= Susan McKay =

Irish writer and journalist

Susan McKay (born 1957) is an Irish writer, journalist and documentary filmmaker.

==Biography==
Born in Derry, in Northern Ireland, McKay moved to Dublin in 1975 to study at Trinity College, Dublin (TCD). In 1981, she moved to Belfast to write her PhD at The Queen's University of Belfast but instead became one of the founding members of the Belfast Rape Crisis Centre. Thereafter, she worked on a number of community development projects before becoming a full-time journalist in 1989.

McKay was social affairs correspondent, and later Northern Ireland editor, for the Sunday Tribune.  during which she won a number of awards, including Print Journalist of the Year in 2000 and Feature Writer of the Year

In 1998, she published her first book, Sophia's Story the biography of a survivor of child abuse  Other books include Northern Protestants – An Unsettled People, McKay has described as "a study of the people I uneasily call my own." and Bear in Mind These Dead a history of the Troubles from the perspective of those who were bereaved.

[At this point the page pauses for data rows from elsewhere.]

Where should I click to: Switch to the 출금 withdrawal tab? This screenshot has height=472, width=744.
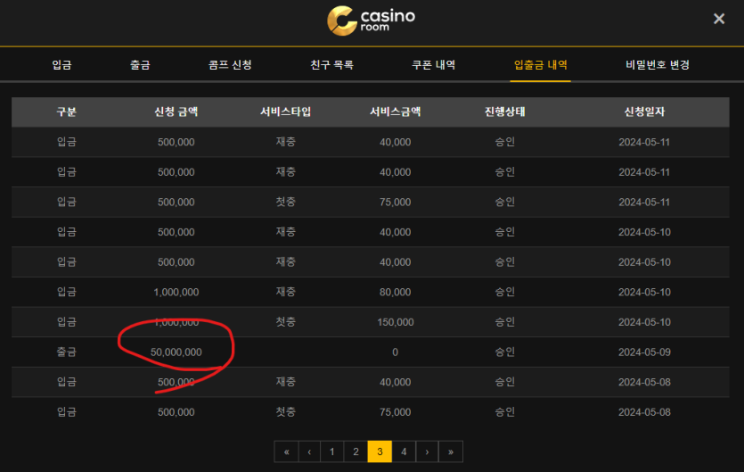[140, 65]
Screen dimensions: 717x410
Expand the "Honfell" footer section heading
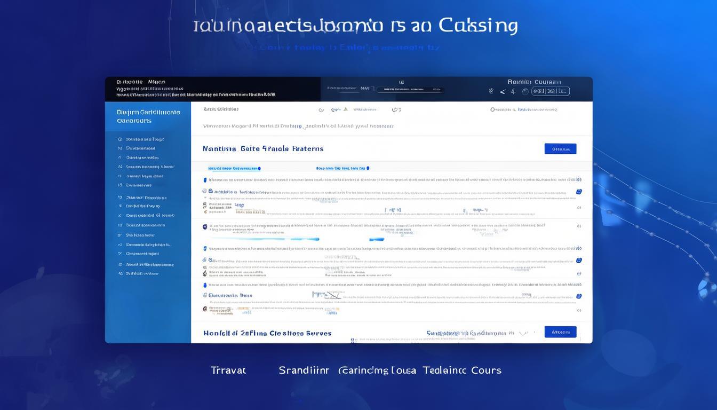267,333
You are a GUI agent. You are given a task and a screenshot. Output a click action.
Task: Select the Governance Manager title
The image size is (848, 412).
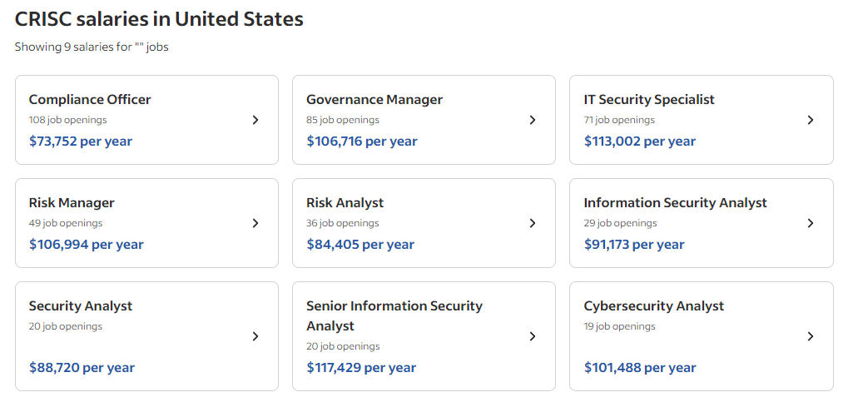pos(374,100)
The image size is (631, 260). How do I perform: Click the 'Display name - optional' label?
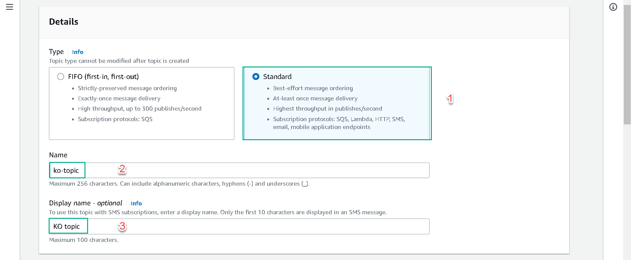[x=85, y=203]
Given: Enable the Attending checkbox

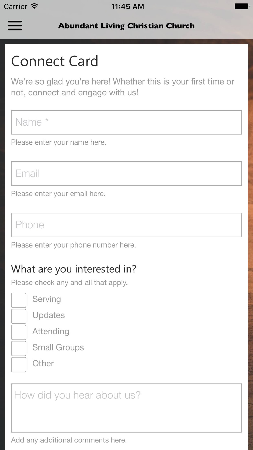Looking at the screenshot, I should coord(19,332).
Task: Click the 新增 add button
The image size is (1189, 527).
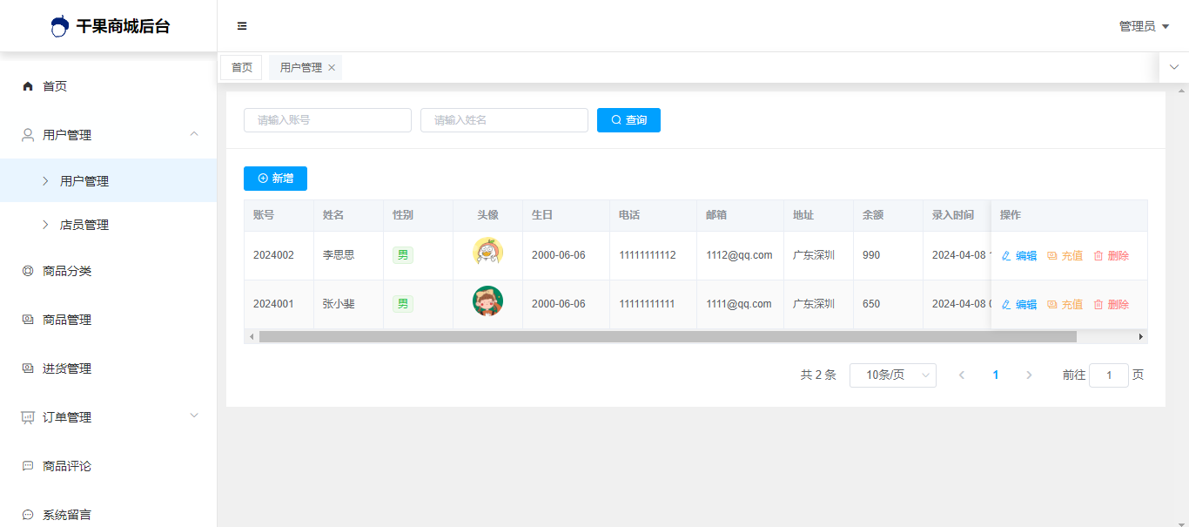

From 2009 to 2012, McKay was CEO of the National Women's Council of Ireland, but resigned in protest at a cut by the government of 40% of the organisation's funds.

She has produced award-winning documentaries for radio and television, including The Daughter's Story, about the daughters of Fran O'Toole, one of the victims of the Miami Showband Massacre in 1975, and Inez, A Challenging Woman about Northern Irish trade union leader and human rights activist Inez McCormack.

She currently writes for The Guardian/The Observer, The New York Times, The Irish Times and the London Review of Books.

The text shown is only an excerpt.